The Markets in Financial Instruments Directive is a piece of European Union legislation. It aims to make sure the same rules apply to investment service providers in all countries. In turn, this is designed to make it easier for providers from one country to compete in another country, thus increasing competition and providing better services.
Which companies come under the Markets in Financial Instruments Directive is a somewhat complicated distinction. The general principle is that it affects companies that carry out investment services as a core activity. Those companies for which investment services is merely a secondary or "ancillary" area of business are exempted from the directive's measures.
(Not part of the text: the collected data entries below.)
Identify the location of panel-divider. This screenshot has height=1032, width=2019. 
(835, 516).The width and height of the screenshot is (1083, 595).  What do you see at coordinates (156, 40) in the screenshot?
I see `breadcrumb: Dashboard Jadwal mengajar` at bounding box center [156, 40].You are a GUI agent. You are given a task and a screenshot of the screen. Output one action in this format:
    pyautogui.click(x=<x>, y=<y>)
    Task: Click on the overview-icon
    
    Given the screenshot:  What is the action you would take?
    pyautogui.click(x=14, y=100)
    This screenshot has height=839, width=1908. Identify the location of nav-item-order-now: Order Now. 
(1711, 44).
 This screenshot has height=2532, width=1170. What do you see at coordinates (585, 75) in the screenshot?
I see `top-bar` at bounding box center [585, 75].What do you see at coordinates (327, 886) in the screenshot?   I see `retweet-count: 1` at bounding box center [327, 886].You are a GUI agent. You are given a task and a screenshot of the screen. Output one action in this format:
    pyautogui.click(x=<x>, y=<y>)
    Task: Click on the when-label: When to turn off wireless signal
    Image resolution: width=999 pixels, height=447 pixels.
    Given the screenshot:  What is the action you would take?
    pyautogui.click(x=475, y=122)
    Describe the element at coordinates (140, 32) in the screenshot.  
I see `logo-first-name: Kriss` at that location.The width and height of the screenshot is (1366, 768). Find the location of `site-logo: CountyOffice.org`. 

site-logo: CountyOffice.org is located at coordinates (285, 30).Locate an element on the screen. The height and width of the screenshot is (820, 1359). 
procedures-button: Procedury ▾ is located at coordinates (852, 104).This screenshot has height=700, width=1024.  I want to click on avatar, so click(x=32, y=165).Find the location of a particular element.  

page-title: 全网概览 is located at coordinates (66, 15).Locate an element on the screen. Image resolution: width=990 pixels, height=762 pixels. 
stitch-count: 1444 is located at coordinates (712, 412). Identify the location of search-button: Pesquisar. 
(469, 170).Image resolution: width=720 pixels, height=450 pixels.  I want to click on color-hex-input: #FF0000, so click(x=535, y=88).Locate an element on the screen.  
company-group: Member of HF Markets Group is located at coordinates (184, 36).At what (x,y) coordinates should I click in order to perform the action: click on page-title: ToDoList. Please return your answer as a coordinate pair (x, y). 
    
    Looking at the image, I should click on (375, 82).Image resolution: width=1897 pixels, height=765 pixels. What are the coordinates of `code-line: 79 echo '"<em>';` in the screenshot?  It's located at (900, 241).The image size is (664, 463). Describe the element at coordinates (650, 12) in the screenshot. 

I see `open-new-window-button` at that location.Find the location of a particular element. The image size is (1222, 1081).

There is a range of requirements on companies affected by the directive. These include what information a company collects about a client, what information it makes available before and after carrying out a trade, and how it classifies clients. For example, business with retail clients, which effectively means the general public, comes under tighter regulation than that with businesses. The directive also requires companies to do everything they can to get the best possible result for a client when carrying out a trading order; this takes into account not only price, but also factors such as speed and transaction costs.
The directive operates a passport plan. This means that each company is regulated in the country where its main office is registered. Once authorized by that country's government, the company is automatically eligible to provide services in any of the other countries covered by the directive. It remains under the supervision of the regulators in its own country, regardless of where each particular trade takes place.
The way the European Union's lawmaking process works means that the Markets in Financial Instruments Directive is binding on all EU member states. In and of itself, the directive is not technically a "law" in itself. Instead, all member states are required to pass domestic laws containing all the measures within the directive. This contrasts to European Union regulations, which apply automatically in every member state.
As well as the 27 countries in the European Union, the Markets in Financial Instruments Directive applies in three other countries: Iceland, Norway, and Liechtenstein. These 30 countries as a whole make up the European Economic Area. This is a special arrangement by which Iceland, Norway, and Liechtenstein are covered by the free market arrangements of the European Union, but do not have to be formal members. In practice, the three countries follow all EU regulations and directives except for those related to farming and fishing.